Title: Quasimodes for generalized semi-classical differential operators, Newton polygons, and blow-ups
Abstract: We consider families Ph of linear differential operators on an interval that depend on a parameter h≥0 and degenerate as h→ 0. We consider the problem of constructing quasimodes, i.e. (families of) solutions uh, h>0, of Ph uh = O(h∞) as h→ 0. A classical example is the semi-classical Schroedinger Operator Ph = h2 ∂2 + V where ∂ = d/dx and V is a smooth function. If V is positive then quasimodes can be found using the standard WKB method. At zeroes of V additional difficulties arise (solved by Olver long ago) due to different scaling behavior near and away from the zeroes. Another classical example is Bessel's equation with parameter \nu=1/h, where the behavior of solutions uniformly for large parameter and large argument is of interest (and well-known). One application of quasimode constructions is to find approximations of the spectrum of Ph for small positive h.
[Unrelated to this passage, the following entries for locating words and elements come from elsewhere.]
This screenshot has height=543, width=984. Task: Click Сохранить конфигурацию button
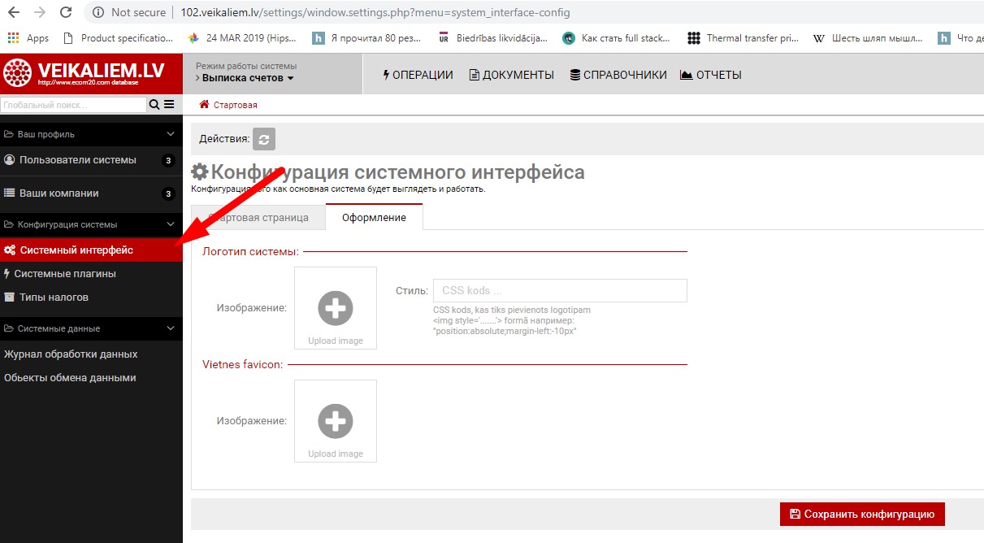point(862,514)
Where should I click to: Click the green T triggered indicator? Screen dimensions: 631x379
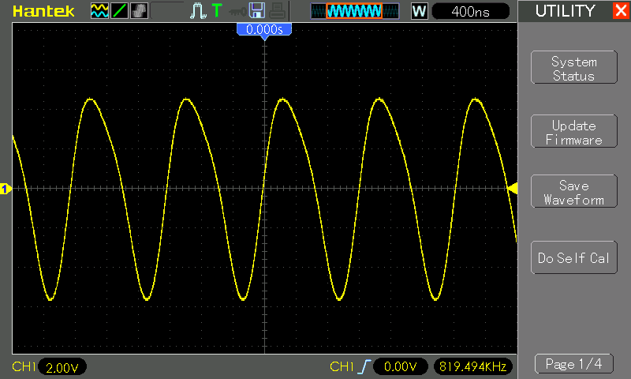pos(216,11)
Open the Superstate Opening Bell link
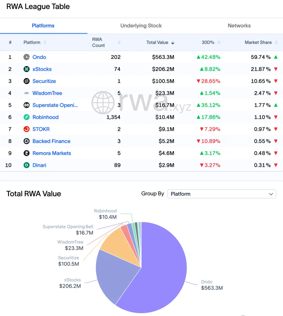 click(55, 105)
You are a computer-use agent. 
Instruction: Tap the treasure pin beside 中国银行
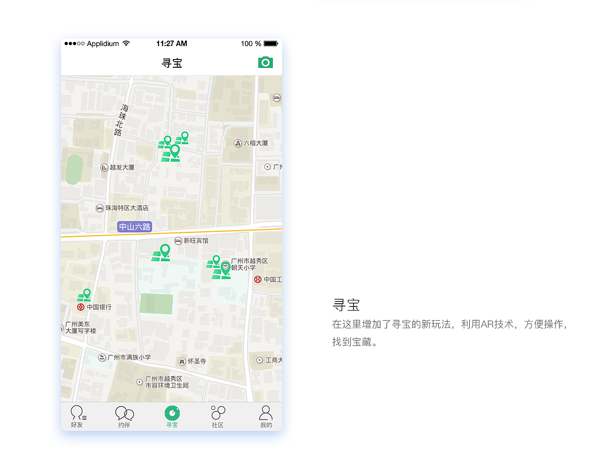[84, 294]
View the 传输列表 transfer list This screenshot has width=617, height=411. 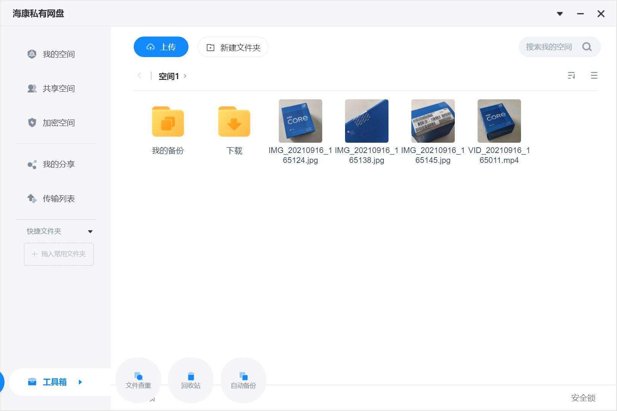coord(58,198)
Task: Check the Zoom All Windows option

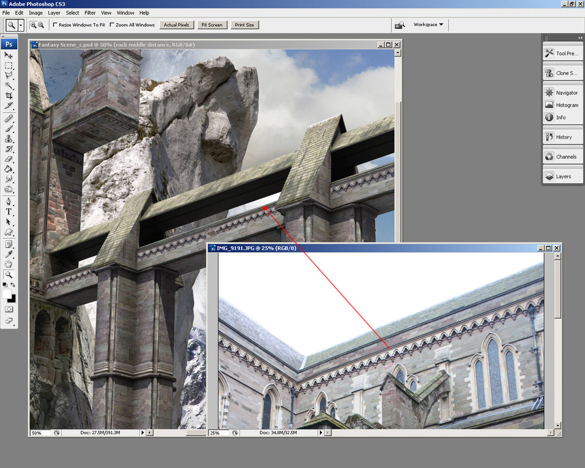Action: pos(112,25)
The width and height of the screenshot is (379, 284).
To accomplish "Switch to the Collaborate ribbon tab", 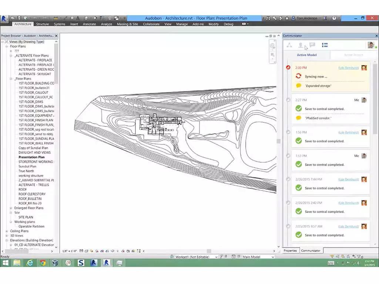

We construct, and give a precise description of, full sets of quasimodes for a very large class of families Ph=P(x,∂x,h) of any order, which includes almost all families where the coefficients depend analytically on x and h, under a mild genericity hypothesis. It also includes the examples above. The generality of the setup leads to a high degree of combinatorial and analytic complexity, which can be handled by an efficient representation of the data by Newton polygons and of the result in terms of iterated blow-ups and a suitable class of oscillatory-polyhomogeneous functions.
This is joint work with Dennis Sobotta.